「健康寿命の延伸はお口から」
/オーラルフレイル予防周知へ活動
全世代へ継続的な口腔ケアを指導 秋田県歯科医師会

2022年03月31日 掲載
県が企画し、県歯科医師会が協力して制作された啓発動画「口腔戦隊トゥースレンジャー」の撮影風景=秋田市

 「健康寿命の延伸はお口から」「お口は命の入り口 心の出口」。秋田県歯科医師会(藤原元幸会長、会員429人)はこんなフレーズを用い、歯と口の健康を保って「オーラルフレイル」を防ごうと県民に呼び掛けている。

 オーラルフレイルとは、「口腔(こうくう)機能が虚弱な状態」を指す。この状態になると、食べることに支障が生じ、心身の機能低下を招く恐れがあるとされる。むせたり口が渇いたりすることが増えると、オーラルフレイルが疑われるという。

県歯科保健大会・歯科保健医療フォーラムでオーラルフレイル予防の取り組みを語る県口腔保健支援センターの田所大典副センター長(右奥)=昨年12月、秋田市

 2021年4月に改正された「秋田県歯と口腔の健康づくり推進条例」には、「オーラルフレイルの予防に関すること」が基本的施策の項目に加わった。藤原会長は「当会としても要望していた項目」と歓迎し、口腔ケア啓発の追い風にしたい考えを示す。同会が主催者に名を連ねた同年12月の県歯科保健大会・歯科保健医療フォーラムは、オーラルフレイル予防がテーマとなった。

 また、条例改正後に県が制作した啓発動画には、同会の歯科医師5人が「口腔戦隊トゥースレンジャー」として参加。横手市生まれの女優でタレントの壇蜜さんとの掛け合いを通じ、歯と口腔の健康づくりについて分かりやすく解説した。

 《「口腔戦隊トゥースレンジャー」の動画はこちら》

 動画には藤原会長も「トゥースレッド」として登場し、オーラルフレイル予防の大切さを説明。唇や舌の力を保つためできるだけ速く「パパパ」「タタタ」「カカカ」と発声したり、こめかみや顎の周辺の唾液腺(せん)を入浴時にマッサージしたりすることなどを勧めている。

 同会の活動の対象は、オーラルフレイルのリスクが高い高齢者だけでなく、幅広い層に及ぶ。妊婦の場合、無料で1回、歯科検診が受けられることを県と共に周知。受診した妊婦には乳幼児の歯と口のケアについてもアドバイスするようにしている。

幅広い層を対象とした口腔ケアの啓発の必要性について語る県歯科医師会の藤原会長=ことし2月、秋田市

 「生涯を通じて口から食事をとれる状態を保つことに貢献するのは、歯科医師にとって大きな喜び」と藤原会長。各歯科医院で患者の状態に合わせた指導が行われているといい、「歯科医師や歯科衛生士はもちろん、来院者も口腔ケアの意識が高まっていると思う。ケアの重要性に若いうちから気付いてもらえるよう、今後も努力する」と話す。

 文部科学省の学校保健統計調査によると、本県の12歳児1人当たりの虫歯本数は10年ほど前まで2本台で、都道府県順位は40位台だったが、近年は1本を切って10位台まで浮上。同会はこうした成果も励みに、歯と口の健康づくりに寄与していく。

● ● ●

- 設問 -
1. 本文のうち、「県歯科保健大会・歯科保健医療フォーラムで」から「りすることなどを勧めている。」までの範囲を一字一句そのまま書き写せ。
2. 次の(a)〜(c)が本文の内容と合致するかを「はい」か「いいえ」で答え、判断の根拠となる本文の語句をそのまま引用せよ。
(a) 秋田県歯科医師会の会員数は429人である。
(b) 妊婦は無料で2回、歯科検診を受けられる。
(c) 啓発動画で藤原会長は「トゥースブルー」として登場する。
3. 本文によると、「秋田県歯と口腔の健康づくり推進条例」が改正されたのはいつか。

- 提供データ -
● ● ●

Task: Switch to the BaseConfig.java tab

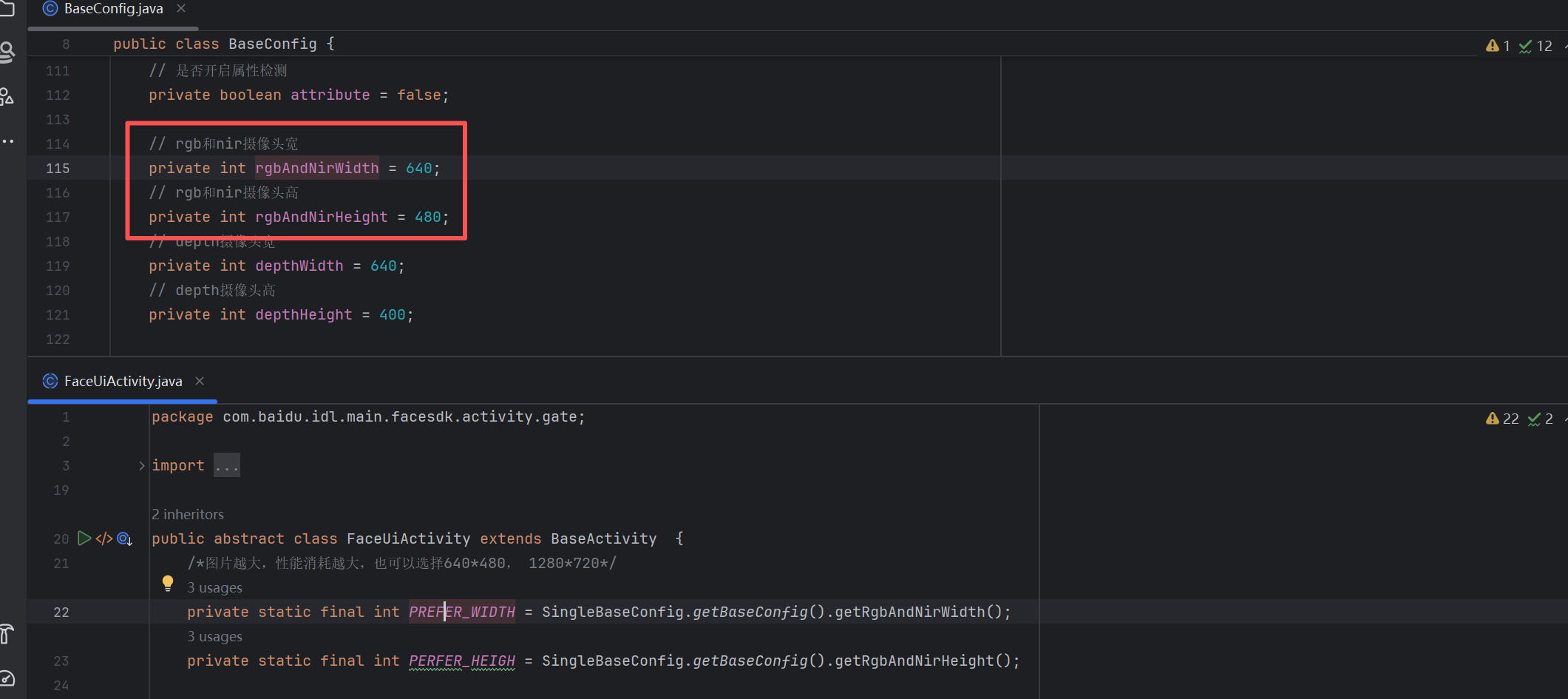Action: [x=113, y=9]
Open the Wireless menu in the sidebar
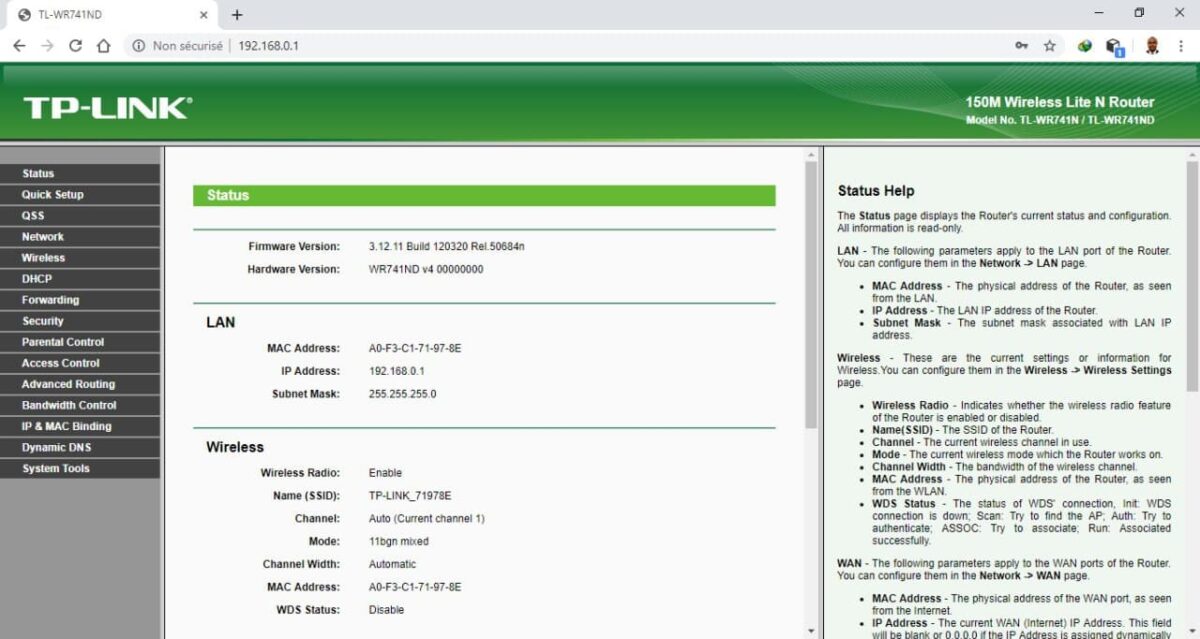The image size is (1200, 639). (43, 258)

● ● ●

- 番号別解答 -
1.
県歯科保健大会・歯科保健医療フォーラムでオーラルフレイル予防の取り組みを語る県口腔保健支援センターの田所大典副センター長(右奥)=昨年12月、秋田市

 2021年4月に改正された「秋田県歯と口腔の健康づくり推進条例」には、「オーラルフレイルの予防に関すること」が基本的施策の項目に加わった。藤原会長は「当会としても要望していた項目」と歓迎し、口腔ケア啓発の追い風にしたい考えを示す。同会が主催者に名を連ねた同年12月の県歯科保健大会・歯科保健医療フォーラムは、オーラルフレイル予防がテーマとなった。

 また、条例改正後に県が制作した啓発動画には、同会の歯科医師5人が「口腔戦隊トゥースレンジャー」として参加。横手市生まれの女優でタレントの壇蜜さんとの掛け合いを通じ、歯と口腔の健康づくりについて分かりやすく解説した。

 《「口腔戦隊トゥースレンジャー」の動画はこちら》

 動画には藤原会長も「トゥースレッド」として登場し、オーラルフレイル予防の大切さを説明。唇や舌の力を保つためできるだけ速く「パパパ」「タタタ」「カカカ」と発声したり、こめかみや顎の周辺の唾液腺(せん)を入浴時にマッサージしたりすることなどを勧めている。

2.
(a) はい。「会員429人」
(b) いいえ。「無料で1回、歯科検診が受けられる」
(c) いいえ。「動画には藤原会長も「トゥースレッド」として登場し」

3. 2021年4月